**Consigne**. Modifiez les enregistrements ci-dessous en remplaçant partout « GUI agent » par « interface agent », sans rien toucher d'autre.

------ Données de l'exercice

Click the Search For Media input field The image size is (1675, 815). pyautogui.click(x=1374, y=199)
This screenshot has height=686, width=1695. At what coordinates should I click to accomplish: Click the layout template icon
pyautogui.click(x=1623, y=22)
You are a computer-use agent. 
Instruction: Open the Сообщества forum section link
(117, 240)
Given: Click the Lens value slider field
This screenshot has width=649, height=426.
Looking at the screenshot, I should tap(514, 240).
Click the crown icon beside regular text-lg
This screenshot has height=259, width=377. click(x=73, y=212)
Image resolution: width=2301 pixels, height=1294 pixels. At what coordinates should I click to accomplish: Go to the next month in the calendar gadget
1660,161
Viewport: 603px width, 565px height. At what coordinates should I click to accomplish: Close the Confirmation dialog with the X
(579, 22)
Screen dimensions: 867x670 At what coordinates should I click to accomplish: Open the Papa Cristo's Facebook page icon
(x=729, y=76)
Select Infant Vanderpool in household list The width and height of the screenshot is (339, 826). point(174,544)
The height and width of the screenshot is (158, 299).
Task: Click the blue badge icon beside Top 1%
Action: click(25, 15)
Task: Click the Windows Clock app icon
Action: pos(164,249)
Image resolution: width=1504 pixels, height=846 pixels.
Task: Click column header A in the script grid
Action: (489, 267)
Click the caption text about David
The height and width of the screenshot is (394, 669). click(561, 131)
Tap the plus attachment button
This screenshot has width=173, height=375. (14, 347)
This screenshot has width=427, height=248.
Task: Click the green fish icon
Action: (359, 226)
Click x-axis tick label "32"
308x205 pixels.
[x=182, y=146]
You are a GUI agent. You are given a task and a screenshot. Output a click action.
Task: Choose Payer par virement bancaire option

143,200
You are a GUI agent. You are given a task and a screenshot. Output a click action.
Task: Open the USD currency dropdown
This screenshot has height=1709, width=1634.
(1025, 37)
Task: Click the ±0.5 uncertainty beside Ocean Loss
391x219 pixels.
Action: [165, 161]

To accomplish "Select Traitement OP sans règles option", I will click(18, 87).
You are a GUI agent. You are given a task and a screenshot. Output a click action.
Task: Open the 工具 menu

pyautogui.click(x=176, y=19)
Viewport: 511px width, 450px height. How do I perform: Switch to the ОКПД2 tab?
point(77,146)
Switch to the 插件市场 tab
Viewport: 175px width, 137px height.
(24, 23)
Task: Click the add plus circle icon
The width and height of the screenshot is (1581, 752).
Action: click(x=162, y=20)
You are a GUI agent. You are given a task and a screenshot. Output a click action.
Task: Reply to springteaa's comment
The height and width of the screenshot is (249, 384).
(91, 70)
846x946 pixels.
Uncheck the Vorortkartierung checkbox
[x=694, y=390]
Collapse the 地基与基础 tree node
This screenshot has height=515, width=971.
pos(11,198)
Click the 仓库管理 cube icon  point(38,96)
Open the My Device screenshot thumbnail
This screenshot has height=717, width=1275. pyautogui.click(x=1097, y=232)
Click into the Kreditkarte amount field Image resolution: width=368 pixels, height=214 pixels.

------------

**Corrigé**.
Click the Search For Media input field The image size is (1675, 815). pyautogui.click(x=1374, y=199)
This screenshot has height=686, width=1695. At what coordinates should I click to accomplish: Click the layout template icon
pyautogui.click(x=1623, y=22)
You are a computer-use agent. 
Instruction: Open the Сообщества forum section link
(117, 240)
Given: Click the Lens value slider field
This screenshot has width=649, height=426.
Looking at the screenshot, I should tap(514, 240).
Click the crown icon beside regular text-lg
This screenshot has height=259, width=377. click(x=73, y=212)
Image resolution: width=2301 pixels, height=1294 pixels. At what coordinates should I click to accomplish: Go to the next month in the calendar gadget
1660,161
Viewport: 603px width, 565px height. At what coordinates should I click to accomplish: Close the Confirmation dialog with the X
(579, 22)
Screen dimensions: 867x670 At what coordinates should I click to accomplish: Open the Papa Cristo's Facebook page icon
(x=729, y=76)
Select Infant Vanderpool in household list The width and height of the screenshot is (339, 826). point(174,544)
The height and width of the screenshot is (158, 299).
Task: Click the blue badge icon beside Top 1%
Action: click(25, 15)
Task: Click the Windows Clock app icon
Action: pos(164,249)
Image resolution: width=1504 pixels, height=846 pixels.
Task: Click column header A in the script grid
Action: (489, 267)
Click the caption text about David
The height and width of the screenshot is (394, 669). click(561, 131)
Tap the plus attachment button
This screenshot has width=173, height=375. (14, 347)
This screenshot has width=427, height=248.
Task: Click the green fish icon
Action: (359, 226)
Click x-axis tick label "32"
308x205 pixels.
[x=182, y=146]
You are a interface agent. You are given a task and a screenshot. Output a click action.
Task: Choose Payer par virement bancaire option

143,200
You are a interface agent. You are given a task and a screenshot. Output a click action.
Task: Open the USD currency dropdown
This screenshot has height=1709, width=1634.
(1025, 37)
Task: Click the ±0.5 uncertainty beside Ocean Loss
391x219 pixels.
Action: [165, 161]

To accomplish "Select Traitement OP sans règles option", I will click(18, 87).
You are a interface agent. You are given a task and a screenshot. Output a click action.
Task: Open the 工具 menu

pyautogui.click(x=176, y=19)
Viewport: 511px width, 450px height. How do I perform: Switch to the ОКПД2 tab?
point(77,146)
Switch to the 插件市场 tab
Viewport: 175px width, 137px height.
(24, 23)
Task: Click the add plus circle icon
The width and height of the screenshot is (1581, 752).
Action: click(x=162, y=20)
You are a interface agent. You are given a task and a screenshot. Output a click action.
Task: Reply to springteaa's comment
The height and width of the screenshot is (249, 384).
(91, 70)
846x946 pixels.
Uncheck the Vorortkartierung checkbox
[x=694, y=390]
Collapse the 地基与基础 tree node
This screenshot has height=515, width=971.
pos(11,198)
Click the 仓库管理 cube icon  point(38,96)
Open the My Device screenshot thumbnail
This screenshot has height=717, width=1275. pyautogui.click(x=1097, y=232)
Click into the Kreditkarte amount field Image resolution: width=368 pixels, height=214 pixels.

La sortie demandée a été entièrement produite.